- WHAT IS NEEDED -
For this exercise, reproduce the entries below exactly, but only from the line containing "Where should I" through the line containing "Task: Click the Upload your own button", both included.
DATA START
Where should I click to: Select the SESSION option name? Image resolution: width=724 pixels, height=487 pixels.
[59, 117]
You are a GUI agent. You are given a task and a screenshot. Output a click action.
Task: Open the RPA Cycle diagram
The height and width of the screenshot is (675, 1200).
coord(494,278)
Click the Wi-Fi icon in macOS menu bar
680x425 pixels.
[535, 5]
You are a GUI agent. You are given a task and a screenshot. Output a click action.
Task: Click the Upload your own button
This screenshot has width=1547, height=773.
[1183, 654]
DATA END
DATA START
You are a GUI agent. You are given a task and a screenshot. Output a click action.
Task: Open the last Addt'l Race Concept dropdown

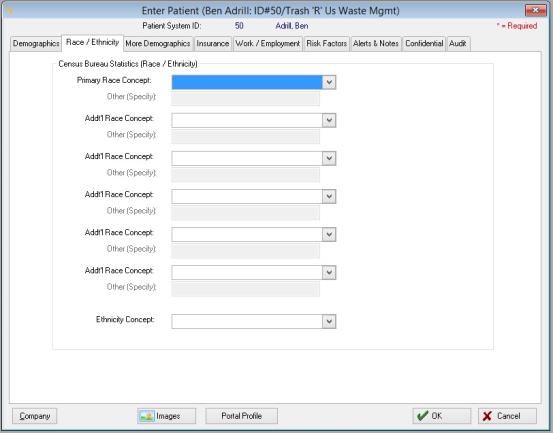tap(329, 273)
DATA END
DATA START
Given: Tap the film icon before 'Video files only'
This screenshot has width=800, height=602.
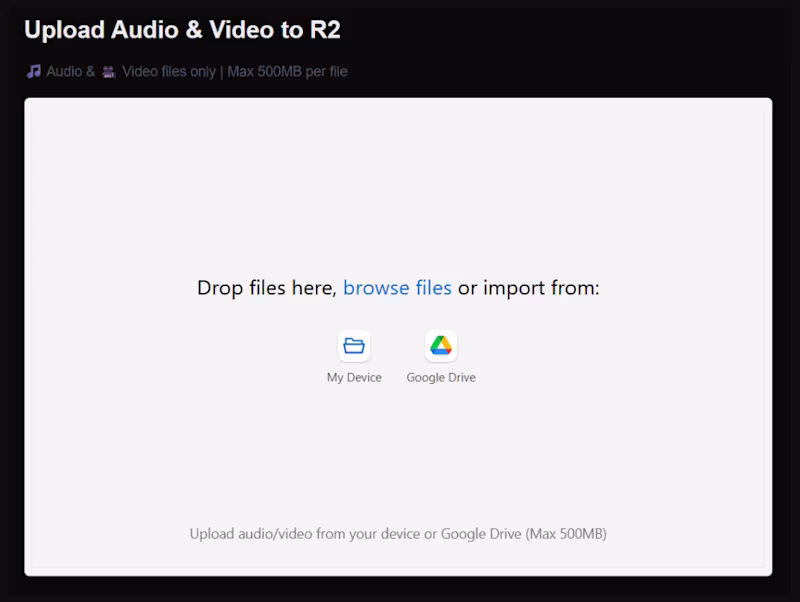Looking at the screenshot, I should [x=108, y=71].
DATA END
- FINAL ANSWER -
Where should I click to: Select the SESSION option name? Image resolution: width=724 pixels, height=487 pixels.
[59, 117]
You are a GUI agent. You are given a task and a screenshot. Output a click action.
Task: Open the RPA Cycle diagram
The height and width of the screenshot is (675, 1200).
coord(494,278)
Click the Wi-Fi icon in macOS menu bar
680x425 pixels.
[535, 5]
You are a GUI agent. You are given a task and a screenshot. Output a click action.
Task: Click the Upload your own button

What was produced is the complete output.